* Instructions for the task:
Throughout the entries below, report every line where "each" is found.
-- Records provided follows --
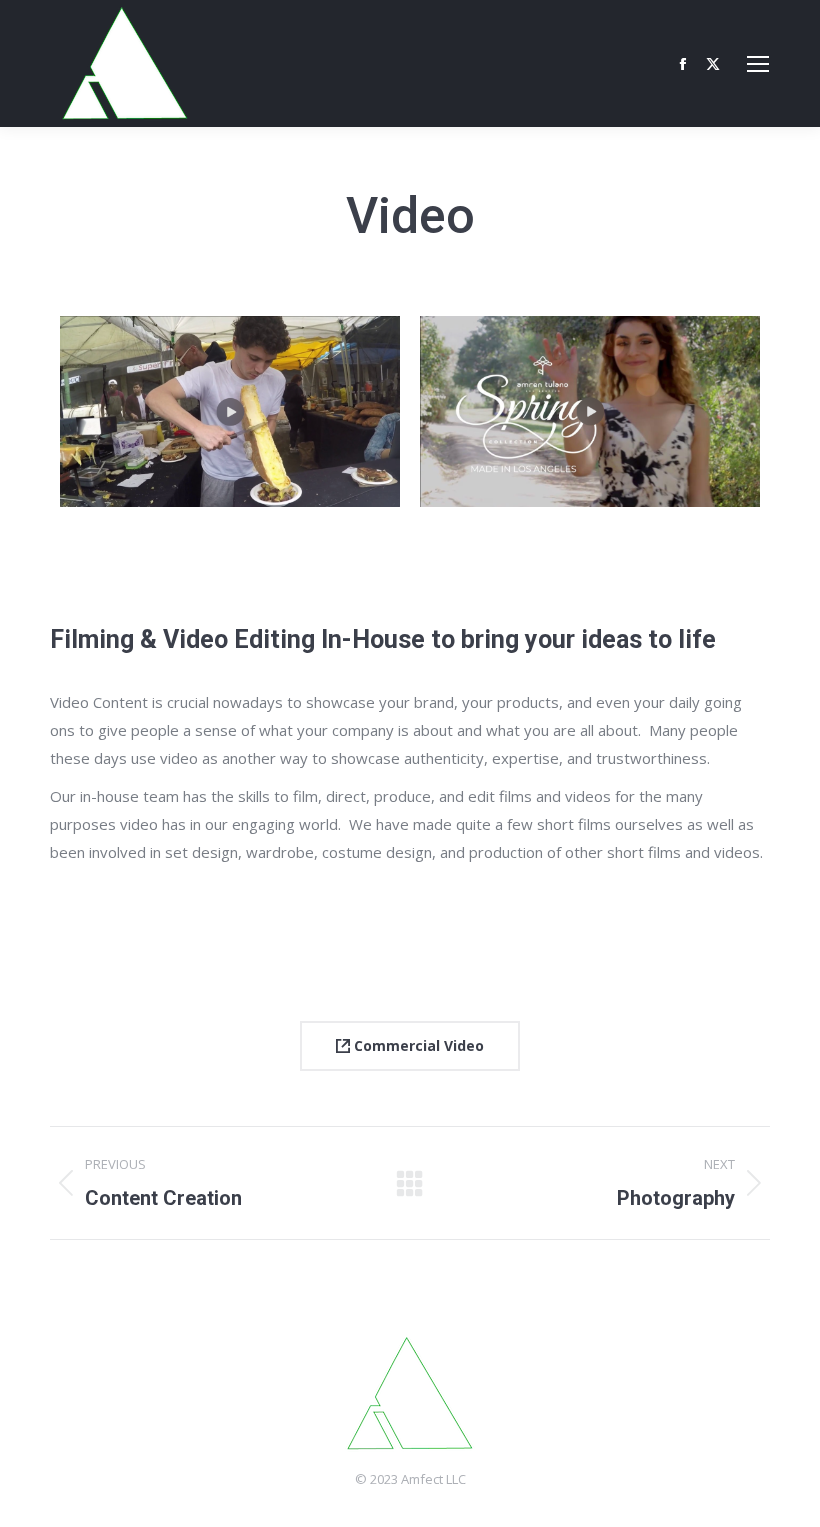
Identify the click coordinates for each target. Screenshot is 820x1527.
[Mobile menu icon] (758, 64)
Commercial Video (417, 1045)
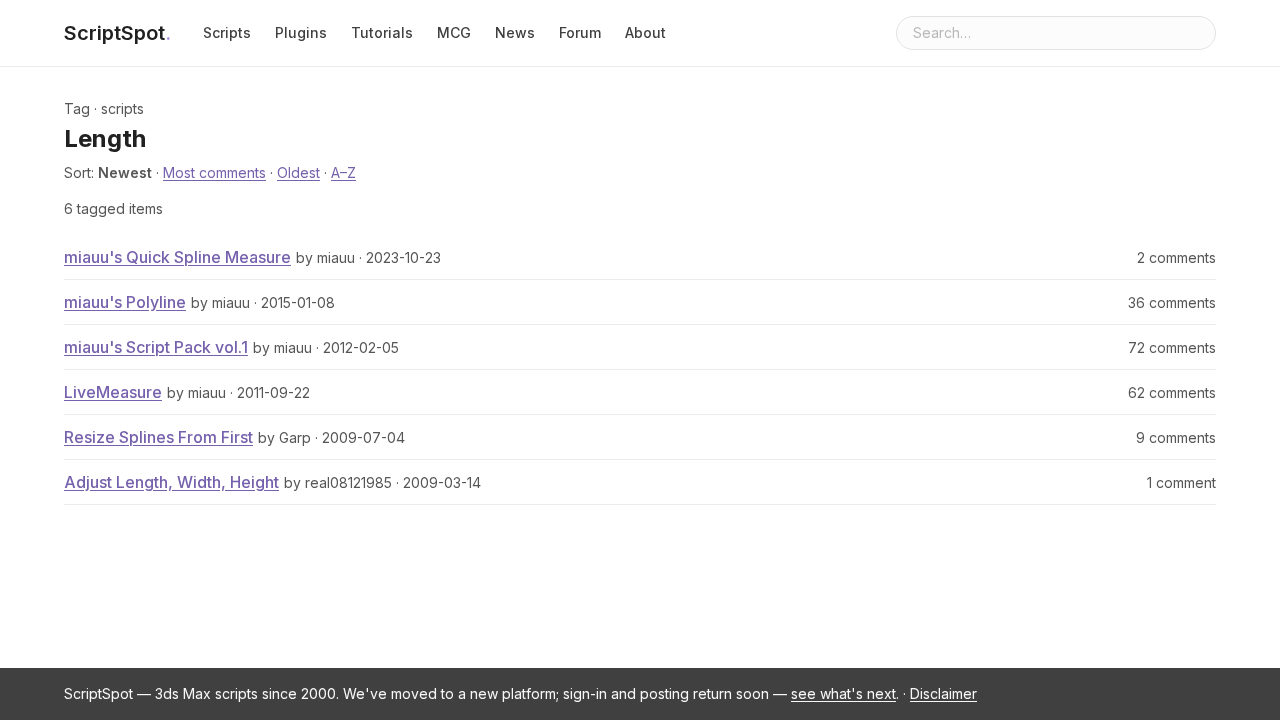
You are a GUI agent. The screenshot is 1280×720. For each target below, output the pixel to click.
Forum (580, 32)
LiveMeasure (113, 392)
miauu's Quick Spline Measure (177, 257)
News (515, 32)
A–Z (343, 172)
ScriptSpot (117, 33)
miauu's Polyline (125, 302)
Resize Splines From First (158, 437)
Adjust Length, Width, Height (171, 482)
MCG (454, 32)
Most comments (214, 172)
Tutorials (382, 32)
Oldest (298, 172)
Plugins (301, 32)
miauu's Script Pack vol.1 (156, 347)
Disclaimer (943, 693)
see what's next (843, 693)
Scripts (227, 32)
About (645, 32)
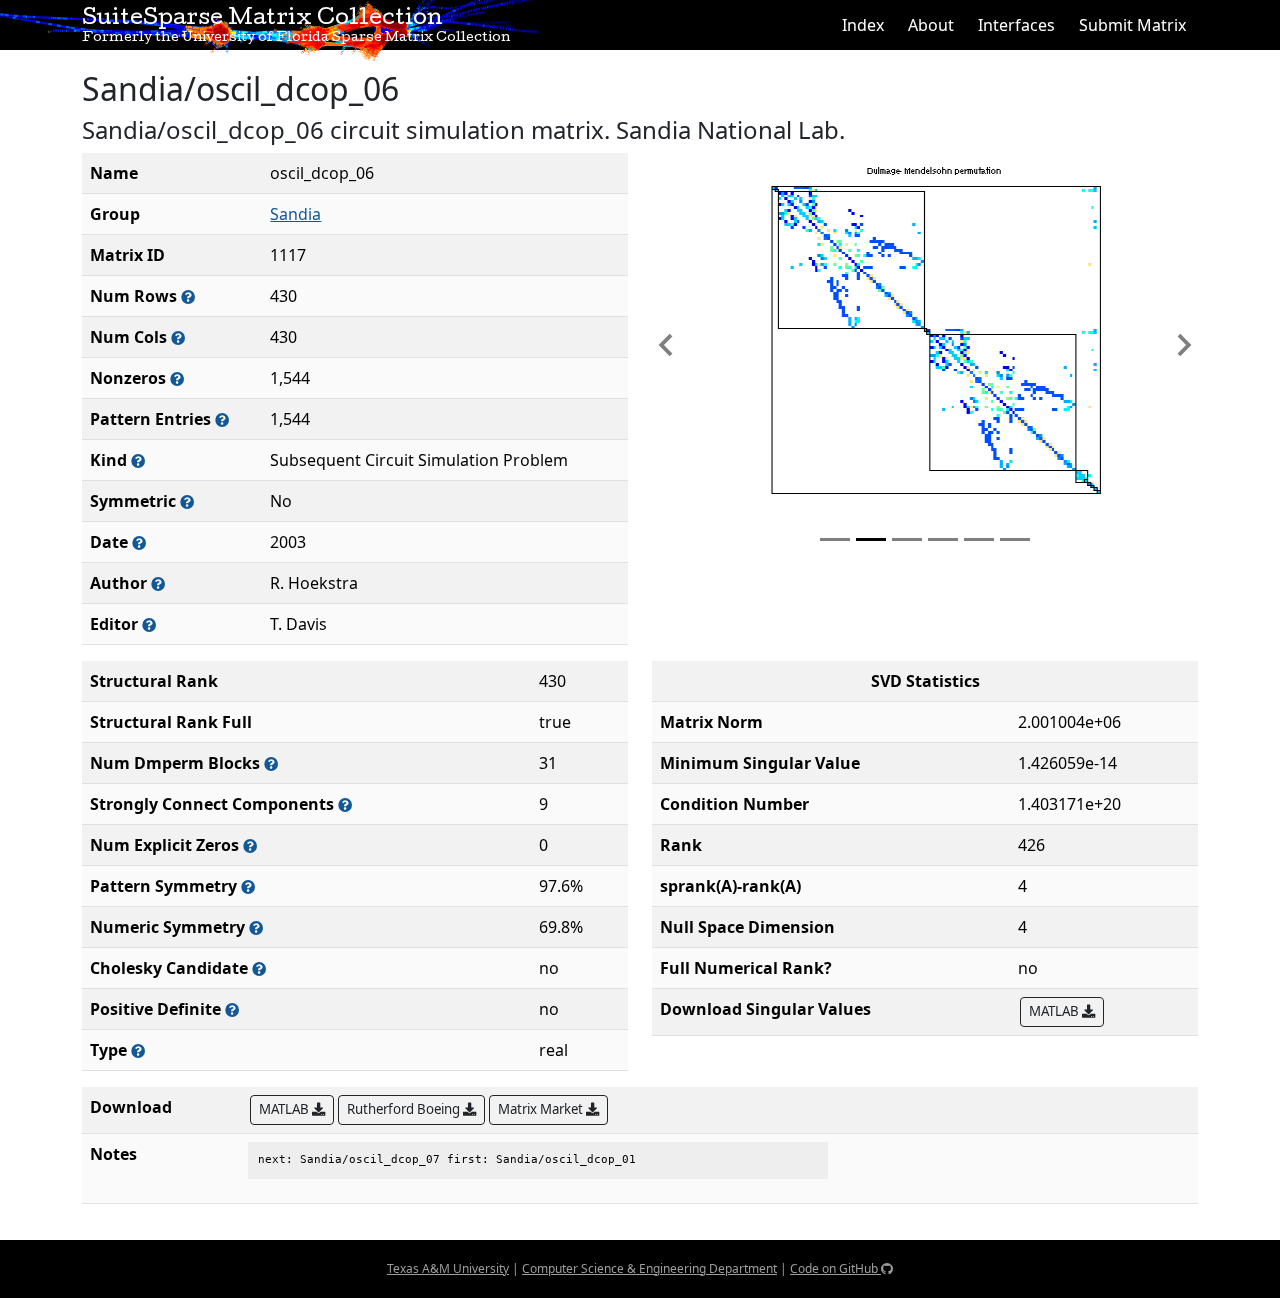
-- Records provided concluded --
* Result of this exercise:
Identify the click coordinates for each target. Screenshot is 820x1527.
You are a GUI agent. The screenshot is 1280×720. For each target below, output the pixel to click.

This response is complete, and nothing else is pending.